The Final Spire: ‘Mystery Mountain’ Mania in the 1930s
Review By PearlAnn Reichwein
May 7, 2026
Early climbers set out to explore for a “Mystery Mountain” in the 1920s. For the next decade, the first ascent of Mount Waddington and its elusive “final spire” grew into a tantalizing saga of mountaineering exploits in Canada’s Coastal Mountains. During the interwar era of burgeoning imperial mountaineering exploits around the world from Mount Everest to Canada’s highest summit Mount Logan in the Yukon, the new mountain gained notoriety as a giant believed to be Canada’s highest unclimbed peak. Exploring the British Columbia coastline north of Vancouver led peak baggers to the “unknown mountain,” while the mountain was, in fact, known among the Xwémalhkwu People by its Homalco name Xwe7xw. Trevor Marc Hughes follows the saga of these mountaineering expeditions in early twentieth-century Canada.
Before tracing these British Columbia expedition narratives in the 1920s to the 1930s, the book backtracks to Victorian mountaineering and the sublime based on Ronald Clark’s 1953 book The Victorian Mountaineers. A 1924 Geological Survey of Canada report put the mountain on the radar for Vancouver climbers Don and Phyllis Munday. In 1925, they sailed to Bute Inlet and launched a decade of exploratory trips and attempts to reach the summit. The Mundays were committed mountaineers: Phyllis was an award-winning photographer (and later the Canadian Alpine Journal editor), and Don wrote many mountaineering accounts, including the 1948 book The Unknown Mountain. Their accounts led to a mountain “mania” that Hughes describes as it diffuses from the British Columbia Mountaineering Club (BCMC) to the Alpine Club of Canada (ACC) in the Canadian Alpine Journal, then the Sierra Club Bulletin and the American Alpine Club (AAC) in the American Alpine Journal in the United States. A Winnipeg team with brothers Roger and Ferris Neave of the ACC attempted the mountain in 1934. A roster of North American’s best climbers tried for the frozen spire on at least thirteen attempts until – spoiler alert – the first recorded ascent of the summit led by German-born alpinist and rock climber Fritz Weissner in 1936. Well-executed expedition tactics (drawn from the Himalayas) and climbing techniques honed in the Alps took Weissner and his AAC team to the summit.
The book aims to drive mountaineering stories forward trip-to-trip, however the chapter structure tends to distract with backward loops in time. Many archival photographs illustrate the book yet photo captions lack details, such as the year and photographer, to add depth to reading.
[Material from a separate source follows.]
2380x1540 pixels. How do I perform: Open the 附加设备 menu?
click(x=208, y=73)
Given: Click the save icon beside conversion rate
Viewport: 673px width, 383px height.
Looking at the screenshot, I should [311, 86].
Sketch maps, endnotes, a bibliography, a list of illustrations, and a basic index round out the book.
This selection of Mount Waddington stories connects a regional axis of mountaineering communities from the Vancouver mountaineers with others on the Canadian Prairies in Manitoba and across the Pacific Northwest to California. The role of Canadian and American mountain clubs and mountaineers is apparent in expeditions by the Mundays, Neaves, Weissner, and many others, but also brings to light local people – both Indigenous and settler – who populated the Coastal region and a few who assisted mountaineers to find their way toward the peak. The book draws mostly on trip accounts published in mountaineering publications. Reading the BCMC newsletters sheds light on how expedition stories circulated by means of regional and national climbing publications, and eventually attracted newspaper coverage and broader public fascination. Expeditions published certain stories of Mount Waddington. Whose stories had top billing and whose stories remained silent?
Contemporary historians of mountaineering have described alpinism and climbing at the intersection of Romanticism, athleticism, and nationalism, also framed by class, gender, ancestry, and imperialism. Karen Routledge broke new ground in her analysis of mountaineer Phyllis Munday; likewise, Christopher Dummitt reappraised the BCMC as an expression of interwar modernity and manhood. Both works are pertinent to any Mount Waddington bibliography yet overlooked here. Many historians have focused on terrain and new techniques in the interwar era of rock climbing. Hughes returns to Ruskin and English Romanticism as the spiritual wellspring of modern mountaineers and the quest for Mount Waddington, veiled as a mystery mountain and mythological muse.
Overall, Hughes casts mountaineering as a pilgrimage in the tradition of Romanticism. Affirming the international climbing world pursued a “spirit” of the mountains and a nascent environmental movement stemming from Ruskin and the English Romantics, this book concludes that the ascension of Mount Waddington was a mountaineering story that fired the imagination and spirit. Canadian and American mountaineers were significant amid the conservation, social, economic, and political struggles of the 1920s and 1930s, however this book does not focus on that history. Instead, the book resonates with Victorian mountaineering as pilgrimage, offering an incomplete picture of the interwar mountaineering world and a changing era of ascents. The zeitgeist of major expeditions owed more to the battlefronts of the Great War, competition, and athleticism than the Victorian sublime alone as attested by peak bagging on Mount Waddington and the hunt for “first ascents” worldwide. General readers can romp through mountain adventures in this book, but the legacy of the “final spire” returns to questions of imperialism and masculinist hegemony in the archives of mountaineering and the reinscription of modern mountaineering conceits in historical research and non fiction.
Publication Information
Hughes, Trevor Marc. The Final Spire: ‘Mystery Mountain’ Mania in the 1930s. Vancouver: Ronsdale Press, 2025. 236pp. $24.95 paper.